Maricopa County saw its worst year of West Nile virus in 2021, with several deaths and more than 1,400 cases. Some of the people impacted then, still haven't fully recovered, like Puls' relative.
"Their prognosis for walking again is not very good because, like, his feet have sort of atrophied," says Puls.
With the first reported death for West Nile this year, we're told March through October is mosquito season, intensifying during the summer months.
"With the monsoon, with the rain, with the warm temperatures... we could have the ideal environment for mosquitoes to breed," Johnny Diloné of the Maricopa County Environmental Services Department.
Maricopa County does mosquito surveillance year-round by placing hundreds of traps all over the Valley to see if the surrounding area needs to be treated.
"The criteria would be: the trap either testing positive when we test the entire trap or the trap having 30 or more of the female mosquitoes that have the potential of carrying West Nile virus. Or, the trap having 300-plus mosquitoes, which are typically the floodwater mosquitoes," says Diloné.

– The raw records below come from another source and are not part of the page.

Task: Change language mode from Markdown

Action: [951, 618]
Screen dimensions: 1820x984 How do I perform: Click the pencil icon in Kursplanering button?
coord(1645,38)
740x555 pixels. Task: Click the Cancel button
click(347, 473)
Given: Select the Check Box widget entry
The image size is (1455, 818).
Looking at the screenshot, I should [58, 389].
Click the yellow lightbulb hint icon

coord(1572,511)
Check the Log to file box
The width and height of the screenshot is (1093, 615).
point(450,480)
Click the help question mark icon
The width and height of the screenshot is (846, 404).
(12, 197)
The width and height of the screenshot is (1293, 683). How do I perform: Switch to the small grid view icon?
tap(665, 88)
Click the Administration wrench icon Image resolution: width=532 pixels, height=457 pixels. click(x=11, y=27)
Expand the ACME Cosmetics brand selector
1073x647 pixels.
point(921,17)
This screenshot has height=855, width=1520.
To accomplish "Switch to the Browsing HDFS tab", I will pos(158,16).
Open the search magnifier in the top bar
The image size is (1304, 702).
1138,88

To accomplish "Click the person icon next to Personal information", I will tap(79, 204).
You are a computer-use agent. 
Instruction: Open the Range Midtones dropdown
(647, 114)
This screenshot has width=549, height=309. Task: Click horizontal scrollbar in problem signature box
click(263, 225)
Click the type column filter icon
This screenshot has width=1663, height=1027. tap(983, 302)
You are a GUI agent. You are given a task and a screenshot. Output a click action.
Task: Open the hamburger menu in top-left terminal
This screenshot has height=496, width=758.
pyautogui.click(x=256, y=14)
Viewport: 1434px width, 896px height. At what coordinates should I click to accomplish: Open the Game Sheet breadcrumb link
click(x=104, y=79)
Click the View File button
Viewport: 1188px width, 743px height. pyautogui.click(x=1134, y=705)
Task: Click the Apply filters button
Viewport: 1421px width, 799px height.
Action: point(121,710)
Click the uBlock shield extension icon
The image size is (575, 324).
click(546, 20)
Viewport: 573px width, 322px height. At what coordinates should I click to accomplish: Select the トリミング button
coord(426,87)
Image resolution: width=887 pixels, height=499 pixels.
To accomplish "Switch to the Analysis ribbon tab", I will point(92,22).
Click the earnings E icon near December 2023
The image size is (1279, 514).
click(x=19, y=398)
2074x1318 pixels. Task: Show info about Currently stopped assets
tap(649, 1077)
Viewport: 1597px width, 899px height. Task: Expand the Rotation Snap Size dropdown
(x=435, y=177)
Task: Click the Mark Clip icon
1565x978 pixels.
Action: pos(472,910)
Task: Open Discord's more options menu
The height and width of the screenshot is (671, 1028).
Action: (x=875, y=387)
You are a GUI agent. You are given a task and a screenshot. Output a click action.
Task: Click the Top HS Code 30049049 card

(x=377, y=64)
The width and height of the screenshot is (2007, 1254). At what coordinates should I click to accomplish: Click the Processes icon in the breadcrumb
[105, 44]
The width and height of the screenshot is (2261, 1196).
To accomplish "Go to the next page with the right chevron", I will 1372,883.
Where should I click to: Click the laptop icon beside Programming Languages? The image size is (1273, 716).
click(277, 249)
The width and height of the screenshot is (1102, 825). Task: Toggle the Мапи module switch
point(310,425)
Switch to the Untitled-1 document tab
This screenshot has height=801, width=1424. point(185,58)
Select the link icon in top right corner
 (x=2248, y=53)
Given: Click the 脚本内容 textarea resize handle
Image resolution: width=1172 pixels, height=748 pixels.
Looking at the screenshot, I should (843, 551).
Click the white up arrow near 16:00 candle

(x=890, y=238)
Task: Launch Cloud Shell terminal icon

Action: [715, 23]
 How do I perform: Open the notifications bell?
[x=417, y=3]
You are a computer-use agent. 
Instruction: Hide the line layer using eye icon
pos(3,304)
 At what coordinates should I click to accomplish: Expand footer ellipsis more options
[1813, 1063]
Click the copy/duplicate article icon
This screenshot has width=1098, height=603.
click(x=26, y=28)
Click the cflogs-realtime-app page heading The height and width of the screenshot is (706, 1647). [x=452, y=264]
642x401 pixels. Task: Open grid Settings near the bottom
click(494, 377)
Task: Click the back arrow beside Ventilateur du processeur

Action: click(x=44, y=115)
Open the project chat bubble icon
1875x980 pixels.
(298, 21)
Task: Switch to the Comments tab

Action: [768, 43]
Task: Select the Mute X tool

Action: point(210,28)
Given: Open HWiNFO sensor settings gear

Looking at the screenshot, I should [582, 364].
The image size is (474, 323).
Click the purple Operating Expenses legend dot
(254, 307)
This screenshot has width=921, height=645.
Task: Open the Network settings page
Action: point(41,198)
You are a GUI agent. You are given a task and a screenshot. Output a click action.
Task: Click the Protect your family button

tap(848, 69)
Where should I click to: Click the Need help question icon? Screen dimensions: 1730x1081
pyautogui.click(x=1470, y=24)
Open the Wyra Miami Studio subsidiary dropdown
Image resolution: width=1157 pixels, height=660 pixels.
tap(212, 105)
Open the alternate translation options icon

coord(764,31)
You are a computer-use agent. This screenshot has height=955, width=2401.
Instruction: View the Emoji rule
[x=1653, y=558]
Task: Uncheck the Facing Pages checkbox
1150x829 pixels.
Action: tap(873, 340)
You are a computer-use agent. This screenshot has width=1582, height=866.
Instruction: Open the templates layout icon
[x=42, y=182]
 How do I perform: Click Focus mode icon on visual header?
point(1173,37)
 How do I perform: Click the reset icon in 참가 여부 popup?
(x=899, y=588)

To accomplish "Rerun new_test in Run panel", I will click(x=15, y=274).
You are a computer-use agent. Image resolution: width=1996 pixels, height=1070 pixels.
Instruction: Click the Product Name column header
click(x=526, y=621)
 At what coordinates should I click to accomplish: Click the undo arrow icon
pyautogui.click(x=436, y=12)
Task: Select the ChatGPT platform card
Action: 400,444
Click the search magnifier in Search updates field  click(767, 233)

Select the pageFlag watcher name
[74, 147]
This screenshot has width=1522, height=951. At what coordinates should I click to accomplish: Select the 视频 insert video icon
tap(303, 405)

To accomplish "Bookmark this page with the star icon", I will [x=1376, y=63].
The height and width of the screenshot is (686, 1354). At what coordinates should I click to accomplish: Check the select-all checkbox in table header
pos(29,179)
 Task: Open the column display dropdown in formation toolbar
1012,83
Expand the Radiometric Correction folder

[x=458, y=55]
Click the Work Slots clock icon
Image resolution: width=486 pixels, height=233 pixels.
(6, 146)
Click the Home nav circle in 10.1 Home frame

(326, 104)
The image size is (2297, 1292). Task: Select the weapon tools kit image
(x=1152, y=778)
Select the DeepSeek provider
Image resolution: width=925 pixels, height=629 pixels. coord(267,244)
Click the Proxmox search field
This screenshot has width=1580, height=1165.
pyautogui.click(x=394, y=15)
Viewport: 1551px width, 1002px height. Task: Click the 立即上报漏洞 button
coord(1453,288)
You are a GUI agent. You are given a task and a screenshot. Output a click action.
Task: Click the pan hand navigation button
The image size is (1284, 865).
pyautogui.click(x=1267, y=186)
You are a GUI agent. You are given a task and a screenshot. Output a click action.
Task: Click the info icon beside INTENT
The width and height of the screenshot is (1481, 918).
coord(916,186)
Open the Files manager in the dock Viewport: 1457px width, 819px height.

According to the most recent data from the Centers for Disease Control and Prevention, as of June 15, human infections of the virus have been reported in Arizona, Georgia, Mississippi, and Texas this year. Non-human cases have been reported in Arizona, California, Florida, Illinois, Louisiana, Tennessee, and Texas.
Arizona Department of Health Services offers the following information about the signs and symptoms of West Nile:
"The majority of people infected with West Nile virus have no symptoms or only mild illness. Most individuals who have symptoms will experience “flu-like” illness, including fever, headache, body aches, swollen glands, and muscle weakness. Symptoms usually last for a few days or weeks. In some cases, West Nile virus can cause more serious conditions including encephalitis (an inflammation of the brain) and meningitis (an inflammation of the linings of the brain and spinal cord). Signs of more serious disease can include high fever, headache, confusion, disorientation, seizures, and coma. If you believe you may be infected with West Nile virus, please contact your healthcare provider."